Digital / AI innovation, on the other hand, can manifest itself in the intelligent monitoring of solar PV systems (in isolation or as part of an integrated grid), simulations, and in the identification of promising materials or cell structures.


Figure 1 shows a 10-year overview of PV patenting activity, specifically the number of patent families (independent of jurisdiction) published per year from 2012 to 2022.

Figure 1

As shown, since 2016 the number of PV patent families published per year has risen significantly, from approximately 11,000 in 2016 to nearly 35,000 in 2022. Relatively recent (from 2020 to 2022) subject specialisms are tabulated in Table 1 and show a general alignment with the ETIP PV’s technical challenges.

Table 1

Top subjects for PV patent filings (2020-2022) # Patent families
Mountings or tracking 8980
Integration of renewable energy sources in buildings 8030
Structural details of PV modules other than those related to light conversion 4776
Systems combining energy storage with energy generation of non-fossil origin 3535
Cleaning arrangements 3396


The data behind Figure 1 was analysed to shed light on the contribution of general computing and specific computational models (examples of which include learning methods and machine learning) to the overall patenting trend. The results are show in Figure 2.

Figure 2

Given digitalization as a driving force for innovation more generally, the low percentage values here may point to an underestimate of true software contributions to PV innovation (e.g., if the appropriate classifications were not added by search examiners). The following trends are nonetheless apparent: the contribution of general computing inventions to overall PV patenting activity has steadily increased over the last decade; and specific computational models (as a subset of general computing inventions) underwent a step-change in PV patenting activity from 2018-2020.

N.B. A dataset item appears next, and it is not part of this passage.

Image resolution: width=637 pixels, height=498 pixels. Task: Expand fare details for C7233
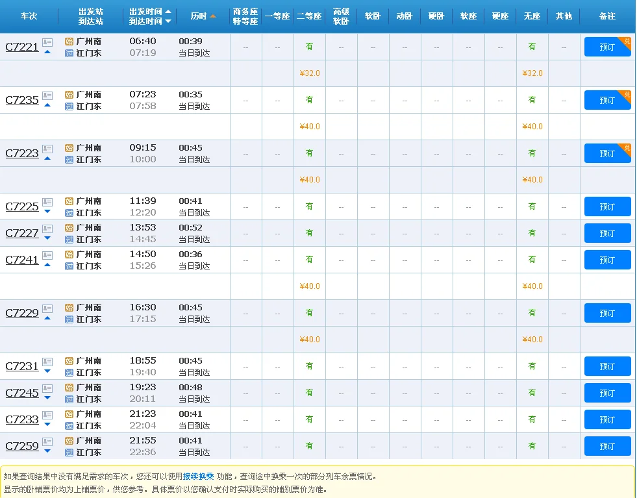[47, 423]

Following the general insights provided above, relatively recent software specialisms that may support technical challenge #3 above are tabulated in Table 2.

Table 2

Top computing subjects for PV patent filings (2020-2022) # Patent families
Monitoring or testing of PV systems 281
Systems or methods specially adapted for electricity, gas or water supply 250
Testing of PV devices 195
Systems or methods supporting the power network operation or management, involving a certain degree of interaction with load-side end user applications 137
Learning methods 112


A recent paper in Nature Communications forecasts that solar energy is set to become the dominant renewable technology by the middle of this century “without any further climate policies”. Notwithstanding the encouraging take-home message from this paper, we consider that continued PV innovation - backed by sustained investment and appropriate government policies - remains vital to overcome the technical challenges identified above. If these technical challenges are overcome, society may then take full advantage of PV as a renewable energy technology.

As such, we expect IP rights in this field to remain a key part of stakeholders’ commercial objectives and strategies, whether for agile start-ups and investors seeking to back the next breakthrough development, or established companies seeking an effective IP strategy that aligns with their long-term business plans.

If you want to find out more about how your IP can help you create commercial value from your PV or cleantech invention feel free to contact any of our energy and cleantech team.


The patenting trends presented in this article are based on data obtained from Espacenet using the following Cooperative Patent Classification, CPC, symbols: Y02E10/50 or H02S for general PV; G06 for computing, calculating, or counting (general computing); and G06N for specific computational models. The top subjects correspond to the top five CPC subgroups for each dataset.